Several recent analyses of national health care data assessed the prevalence of diabetes and its complications in the U.S.
In the first study, in the April 15 Annals of Internal Medicine, researchers compared National Health and Nutrition Examination Surveys from 1988-1994 and 1999-2010. They found that confirmed diabetes (either self-reported or elevated HbA1c and fasting glucose) increased from 5.5% in 1988-1994 to 7.6% in 1999-2004 to 9.3% in 2005-2010. The change is mainly explained by increases in obesity, the researchers stated. Prediabetes, defined as an HbA1c between 5.7% and 6.4%, increased from 5.8% of the population in 1988-1994 to 12.4% in 2005-2010.
In children, both type 1 and type 2 diabetes have been on the rise, according to an analysis of selected U.S. geographic areas published in the May 7 Journal of the American Medical Association. Between 2001 and 2009, prevalence of type 1 diabetes in 0- to 19-year-olds increased from 1.48 to 1.93 per 1,000, a 21.1% rise. In the same time, type 2 diabetes increased in 10- to 19-year-olds from 0.34 to 0.46 per 1,000, a 30.5% rise. The study authors noted that similar trends have been observed around the world and called for further research to investigate the causes.
On a positive note, the proportion of diabetes cases that were undiagnosed decreased from 16% in 1988-1994 to 11% in 2005-2010, the study in Annals found. Control of diabetes also improved, with the proportion of diabetes patients having an HbA1c under 7% increasing from 50.9% in 1988-1994 to 58.8% in 2005-2010. This improvement in control was not seen in minority groups, however. The increase in overall glycemic control can probably be attributed to improvements in diagnosis, screening, and care, the authors said, but the results show that many patients, especially non-Hispanic blacks and Mexican-Americans, still have high HbA1c levels. “Clinical inertia is still a problem,” noted an accompanying editorial.

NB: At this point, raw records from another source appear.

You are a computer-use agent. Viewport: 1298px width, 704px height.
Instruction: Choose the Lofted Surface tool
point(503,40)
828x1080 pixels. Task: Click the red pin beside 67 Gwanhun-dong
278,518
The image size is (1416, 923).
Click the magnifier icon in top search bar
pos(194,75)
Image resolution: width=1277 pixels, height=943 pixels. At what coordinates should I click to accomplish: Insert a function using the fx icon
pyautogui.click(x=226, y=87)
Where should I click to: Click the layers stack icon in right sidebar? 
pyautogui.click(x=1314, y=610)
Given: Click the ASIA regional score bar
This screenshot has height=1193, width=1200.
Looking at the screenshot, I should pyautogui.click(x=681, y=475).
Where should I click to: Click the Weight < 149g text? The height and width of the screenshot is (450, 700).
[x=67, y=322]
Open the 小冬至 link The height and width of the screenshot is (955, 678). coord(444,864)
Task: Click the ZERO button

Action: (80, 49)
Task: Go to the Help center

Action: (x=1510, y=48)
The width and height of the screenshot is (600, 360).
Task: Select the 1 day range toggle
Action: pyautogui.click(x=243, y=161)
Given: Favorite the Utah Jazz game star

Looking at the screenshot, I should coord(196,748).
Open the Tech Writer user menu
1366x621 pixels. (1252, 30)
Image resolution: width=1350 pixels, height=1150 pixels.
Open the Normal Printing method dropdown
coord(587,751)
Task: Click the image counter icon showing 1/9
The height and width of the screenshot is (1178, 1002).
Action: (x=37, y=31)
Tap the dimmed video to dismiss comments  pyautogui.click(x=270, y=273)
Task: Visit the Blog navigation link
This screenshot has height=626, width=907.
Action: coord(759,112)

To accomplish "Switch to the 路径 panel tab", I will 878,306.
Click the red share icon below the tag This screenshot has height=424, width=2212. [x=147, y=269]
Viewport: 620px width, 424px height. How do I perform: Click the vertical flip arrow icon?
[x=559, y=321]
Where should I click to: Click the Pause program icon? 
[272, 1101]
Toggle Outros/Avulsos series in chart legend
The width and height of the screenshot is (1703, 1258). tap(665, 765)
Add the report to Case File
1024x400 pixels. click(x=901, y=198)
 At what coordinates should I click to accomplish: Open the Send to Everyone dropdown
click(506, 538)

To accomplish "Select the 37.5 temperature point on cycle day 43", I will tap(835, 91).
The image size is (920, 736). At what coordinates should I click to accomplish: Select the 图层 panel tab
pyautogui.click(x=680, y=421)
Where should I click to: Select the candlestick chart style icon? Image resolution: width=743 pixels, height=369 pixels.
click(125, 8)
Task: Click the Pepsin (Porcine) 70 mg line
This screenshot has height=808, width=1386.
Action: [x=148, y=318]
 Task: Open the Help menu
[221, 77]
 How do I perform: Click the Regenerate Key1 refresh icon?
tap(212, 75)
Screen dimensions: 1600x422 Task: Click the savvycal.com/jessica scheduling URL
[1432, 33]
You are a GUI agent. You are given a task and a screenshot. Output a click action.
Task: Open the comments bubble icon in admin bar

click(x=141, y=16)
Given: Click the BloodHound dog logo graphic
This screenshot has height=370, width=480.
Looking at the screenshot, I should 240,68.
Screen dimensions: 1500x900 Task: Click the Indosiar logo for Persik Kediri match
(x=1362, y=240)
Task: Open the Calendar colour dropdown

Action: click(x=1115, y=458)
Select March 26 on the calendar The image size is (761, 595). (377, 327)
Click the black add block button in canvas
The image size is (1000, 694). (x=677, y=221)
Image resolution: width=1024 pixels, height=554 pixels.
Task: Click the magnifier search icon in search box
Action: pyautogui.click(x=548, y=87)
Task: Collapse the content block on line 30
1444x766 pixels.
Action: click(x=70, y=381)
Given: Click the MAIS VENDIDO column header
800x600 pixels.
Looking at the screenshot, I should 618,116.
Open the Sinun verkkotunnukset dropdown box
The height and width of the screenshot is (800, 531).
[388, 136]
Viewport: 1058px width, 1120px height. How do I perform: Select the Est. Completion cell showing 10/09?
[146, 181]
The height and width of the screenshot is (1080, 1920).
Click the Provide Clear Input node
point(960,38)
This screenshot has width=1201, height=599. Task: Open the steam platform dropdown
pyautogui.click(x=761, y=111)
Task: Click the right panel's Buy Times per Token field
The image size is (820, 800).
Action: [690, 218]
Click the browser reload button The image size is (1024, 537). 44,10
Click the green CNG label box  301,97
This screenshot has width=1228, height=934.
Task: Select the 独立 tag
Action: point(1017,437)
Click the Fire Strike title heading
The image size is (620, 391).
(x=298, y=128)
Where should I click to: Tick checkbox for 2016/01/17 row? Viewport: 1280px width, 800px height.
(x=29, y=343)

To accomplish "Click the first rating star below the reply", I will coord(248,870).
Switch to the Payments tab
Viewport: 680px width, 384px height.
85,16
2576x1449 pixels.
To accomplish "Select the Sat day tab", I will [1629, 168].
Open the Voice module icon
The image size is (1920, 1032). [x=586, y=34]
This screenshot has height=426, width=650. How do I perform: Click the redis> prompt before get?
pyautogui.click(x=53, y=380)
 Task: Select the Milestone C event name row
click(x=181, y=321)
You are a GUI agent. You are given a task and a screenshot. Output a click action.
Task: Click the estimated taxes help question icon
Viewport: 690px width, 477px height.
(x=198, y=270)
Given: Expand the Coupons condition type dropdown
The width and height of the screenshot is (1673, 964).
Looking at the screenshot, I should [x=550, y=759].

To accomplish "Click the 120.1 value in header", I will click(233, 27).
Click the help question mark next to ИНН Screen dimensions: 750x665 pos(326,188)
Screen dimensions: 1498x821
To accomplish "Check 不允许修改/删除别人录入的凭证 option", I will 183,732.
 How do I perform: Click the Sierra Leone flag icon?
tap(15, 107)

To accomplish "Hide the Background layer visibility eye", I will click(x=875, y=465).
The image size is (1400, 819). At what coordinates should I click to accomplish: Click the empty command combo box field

Complication rates among diabetic patients have also declined in recent decades, according to another study, published in the New England Journal of Medicine on April 17. Researchers used several national surveys to compare rates of 5 common diabetes complications between 1990 and 2010. Among diabetics, acute myocardial infarction declined by 67.8% during the time period, deaths from hyperglycemia crisis declined 64.4%, stroke declined 52.7%, lower-extremity amputation declined 51.4%, and end-stage renal disease declined 28.3%. Rates of these problems declined among non-diabetic adults, too, but to a lesser degree. Because the overall prevalence of diabetes increased during the time period, only myocardial infarction and death from hyperglycemic crisis declined overall in the population (2.7 and 0.1 fewer cases per 10,000, respectively). The study authors attributed the gains to improvements in clinical care, the health care system, and health promotion efforts but noted that the total burden of complications is likely to increase if diabetes rates continue to rise.